### EXERCISE DESCRIPTION
Take from the records below each line that holds "joyjewelers".

>>>>

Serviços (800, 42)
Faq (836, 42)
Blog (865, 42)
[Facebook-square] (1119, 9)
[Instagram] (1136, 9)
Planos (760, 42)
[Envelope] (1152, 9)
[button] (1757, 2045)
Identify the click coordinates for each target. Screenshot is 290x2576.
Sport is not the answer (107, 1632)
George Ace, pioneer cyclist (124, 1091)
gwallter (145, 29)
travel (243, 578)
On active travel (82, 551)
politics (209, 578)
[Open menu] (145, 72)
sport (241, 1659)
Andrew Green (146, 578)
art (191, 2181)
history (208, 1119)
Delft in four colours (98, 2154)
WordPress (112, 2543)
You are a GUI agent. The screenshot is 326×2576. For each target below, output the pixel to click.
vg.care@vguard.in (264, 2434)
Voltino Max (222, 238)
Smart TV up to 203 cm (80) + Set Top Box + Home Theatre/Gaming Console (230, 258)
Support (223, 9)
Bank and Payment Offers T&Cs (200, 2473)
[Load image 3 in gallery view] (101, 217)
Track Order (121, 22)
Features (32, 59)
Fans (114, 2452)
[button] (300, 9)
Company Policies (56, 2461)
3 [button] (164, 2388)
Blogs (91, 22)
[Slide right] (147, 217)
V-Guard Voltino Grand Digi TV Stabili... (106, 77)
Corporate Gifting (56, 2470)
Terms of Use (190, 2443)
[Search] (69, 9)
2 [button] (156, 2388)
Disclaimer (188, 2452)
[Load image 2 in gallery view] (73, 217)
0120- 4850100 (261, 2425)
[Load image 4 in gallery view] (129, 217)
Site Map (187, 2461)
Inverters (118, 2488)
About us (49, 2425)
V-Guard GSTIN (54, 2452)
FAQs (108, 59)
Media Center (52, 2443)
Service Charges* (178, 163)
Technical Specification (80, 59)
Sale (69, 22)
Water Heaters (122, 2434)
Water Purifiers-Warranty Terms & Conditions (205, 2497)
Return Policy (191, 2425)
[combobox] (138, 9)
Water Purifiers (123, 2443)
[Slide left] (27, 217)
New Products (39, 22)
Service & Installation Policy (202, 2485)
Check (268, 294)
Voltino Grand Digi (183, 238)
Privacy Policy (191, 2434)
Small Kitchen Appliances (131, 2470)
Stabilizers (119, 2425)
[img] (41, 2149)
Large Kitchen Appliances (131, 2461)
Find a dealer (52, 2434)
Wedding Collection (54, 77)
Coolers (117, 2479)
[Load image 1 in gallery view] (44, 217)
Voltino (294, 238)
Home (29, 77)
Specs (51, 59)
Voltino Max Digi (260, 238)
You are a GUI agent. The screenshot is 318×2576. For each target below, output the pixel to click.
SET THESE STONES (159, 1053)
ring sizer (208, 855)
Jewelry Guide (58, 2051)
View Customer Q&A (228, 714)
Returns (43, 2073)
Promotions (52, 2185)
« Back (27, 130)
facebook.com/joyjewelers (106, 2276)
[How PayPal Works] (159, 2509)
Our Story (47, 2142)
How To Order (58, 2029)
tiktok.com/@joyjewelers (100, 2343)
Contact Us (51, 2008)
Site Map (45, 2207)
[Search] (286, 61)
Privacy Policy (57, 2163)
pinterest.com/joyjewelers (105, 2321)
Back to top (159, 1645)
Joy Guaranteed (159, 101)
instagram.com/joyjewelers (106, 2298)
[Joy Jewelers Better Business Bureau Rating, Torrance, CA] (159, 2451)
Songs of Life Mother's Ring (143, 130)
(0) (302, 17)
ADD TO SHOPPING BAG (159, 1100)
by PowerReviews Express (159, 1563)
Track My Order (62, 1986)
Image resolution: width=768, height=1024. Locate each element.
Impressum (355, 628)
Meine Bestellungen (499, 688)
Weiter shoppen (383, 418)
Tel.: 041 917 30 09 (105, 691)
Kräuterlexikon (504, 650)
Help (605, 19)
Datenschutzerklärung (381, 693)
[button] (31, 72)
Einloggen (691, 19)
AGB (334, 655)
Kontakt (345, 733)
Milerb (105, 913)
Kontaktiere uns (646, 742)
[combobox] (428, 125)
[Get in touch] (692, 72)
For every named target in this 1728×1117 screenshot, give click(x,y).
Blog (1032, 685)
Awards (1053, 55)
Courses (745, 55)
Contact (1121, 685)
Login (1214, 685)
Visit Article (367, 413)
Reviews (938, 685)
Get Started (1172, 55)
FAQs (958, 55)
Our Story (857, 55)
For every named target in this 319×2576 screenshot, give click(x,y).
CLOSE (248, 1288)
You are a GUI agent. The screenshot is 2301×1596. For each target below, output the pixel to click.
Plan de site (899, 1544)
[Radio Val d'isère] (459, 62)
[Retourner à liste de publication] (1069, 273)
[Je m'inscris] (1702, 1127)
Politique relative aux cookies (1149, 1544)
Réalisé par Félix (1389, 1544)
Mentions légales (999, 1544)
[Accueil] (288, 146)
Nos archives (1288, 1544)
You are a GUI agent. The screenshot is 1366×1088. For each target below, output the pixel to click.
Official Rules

<<<<

### TASK RESPONSE
facebook.com/joyjewelers (106, 2276)
tiktok.com/@joyjewelers (100, 2343)
pinterest.com/joyjewelers (105, 2321)
instagram.com/joyjewelers (106, 2298)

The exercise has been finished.